*** Information shown Section Begins ***

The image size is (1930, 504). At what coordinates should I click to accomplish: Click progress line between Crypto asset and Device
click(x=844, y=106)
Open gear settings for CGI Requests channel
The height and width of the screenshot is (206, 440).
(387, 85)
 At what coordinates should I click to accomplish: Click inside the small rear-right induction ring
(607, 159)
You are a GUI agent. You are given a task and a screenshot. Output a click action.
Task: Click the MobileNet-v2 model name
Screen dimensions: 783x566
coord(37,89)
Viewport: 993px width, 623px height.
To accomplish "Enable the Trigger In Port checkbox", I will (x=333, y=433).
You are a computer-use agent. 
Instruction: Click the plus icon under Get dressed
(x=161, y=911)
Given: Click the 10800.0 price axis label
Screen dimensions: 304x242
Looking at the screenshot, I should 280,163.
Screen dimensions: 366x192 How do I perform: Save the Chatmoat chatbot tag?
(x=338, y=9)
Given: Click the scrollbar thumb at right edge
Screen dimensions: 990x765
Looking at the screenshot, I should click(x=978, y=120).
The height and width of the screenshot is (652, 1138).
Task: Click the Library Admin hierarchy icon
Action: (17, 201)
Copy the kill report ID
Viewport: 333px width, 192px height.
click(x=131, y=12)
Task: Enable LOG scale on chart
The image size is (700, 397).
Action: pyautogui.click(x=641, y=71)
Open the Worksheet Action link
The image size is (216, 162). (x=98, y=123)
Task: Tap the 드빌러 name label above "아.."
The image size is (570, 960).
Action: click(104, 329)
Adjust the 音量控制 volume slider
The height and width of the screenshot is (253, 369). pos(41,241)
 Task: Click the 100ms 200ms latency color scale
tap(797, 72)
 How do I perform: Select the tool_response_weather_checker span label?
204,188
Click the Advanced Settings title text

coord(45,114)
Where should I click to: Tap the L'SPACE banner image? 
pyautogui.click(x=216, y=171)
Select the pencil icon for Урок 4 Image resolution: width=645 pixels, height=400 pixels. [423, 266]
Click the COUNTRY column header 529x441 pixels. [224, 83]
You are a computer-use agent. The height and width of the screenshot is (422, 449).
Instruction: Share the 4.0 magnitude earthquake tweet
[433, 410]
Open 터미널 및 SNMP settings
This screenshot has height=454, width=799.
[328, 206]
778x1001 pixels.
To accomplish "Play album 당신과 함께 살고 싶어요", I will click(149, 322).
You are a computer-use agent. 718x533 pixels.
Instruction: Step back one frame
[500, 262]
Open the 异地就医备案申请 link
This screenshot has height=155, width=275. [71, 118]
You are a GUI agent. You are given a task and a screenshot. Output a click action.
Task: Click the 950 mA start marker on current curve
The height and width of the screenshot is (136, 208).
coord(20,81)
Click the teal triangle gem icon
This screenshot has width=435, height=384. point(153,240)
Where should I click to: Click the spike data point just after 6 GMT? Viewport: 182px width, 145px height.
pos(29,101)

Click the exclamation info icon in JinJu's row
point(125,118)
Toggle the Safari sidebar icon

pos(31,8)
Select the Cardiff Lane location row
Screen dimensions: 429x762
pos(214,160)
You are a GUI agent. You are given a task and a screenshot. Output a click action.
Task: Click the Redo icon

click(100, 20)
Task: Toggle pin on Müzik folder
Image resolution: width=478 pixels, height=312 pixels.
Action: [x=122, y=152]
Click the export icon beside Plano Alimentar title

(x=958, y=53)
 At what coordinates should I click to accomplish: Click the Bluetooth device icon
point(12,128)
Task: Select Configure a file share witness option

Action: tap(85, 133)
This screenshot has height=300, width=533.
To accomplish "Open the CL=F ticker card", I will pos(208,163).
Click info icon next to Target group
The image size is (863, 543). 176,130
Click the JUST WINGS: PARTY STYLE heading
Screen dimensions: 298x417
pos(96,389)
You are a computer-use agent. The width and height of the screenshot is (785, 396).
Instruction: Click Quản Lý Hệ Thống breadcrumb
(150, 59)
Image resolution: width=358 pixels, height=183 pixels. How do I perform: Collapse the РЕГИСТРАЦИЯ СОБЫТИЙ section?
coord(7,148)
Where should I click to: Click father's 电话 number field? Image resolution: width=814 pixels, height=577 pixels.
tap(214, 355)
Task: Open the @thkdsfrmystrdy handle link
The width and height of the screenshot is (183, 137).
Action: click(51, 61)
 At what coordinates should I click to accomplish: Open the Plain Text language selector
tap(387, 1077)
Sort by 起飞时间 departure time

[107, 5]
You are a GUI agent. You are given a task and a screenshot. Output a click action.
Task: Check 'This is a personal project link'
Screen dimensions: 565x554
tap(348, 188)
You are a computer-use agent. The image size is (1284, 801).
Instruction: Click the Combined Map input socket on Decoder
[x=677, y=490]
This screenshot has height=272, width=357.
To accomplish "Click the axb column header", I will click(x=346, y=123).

*** Information shown Section Ends ***

**Problem to solve**
Where does the word "header" occur in the data? Copy every line that has it.

**Expected answer**
Click the COUNTRY column header 529x441 pixels. [224, 83]
To accomplish "Click the axb column header", I will click(x=346, y=123).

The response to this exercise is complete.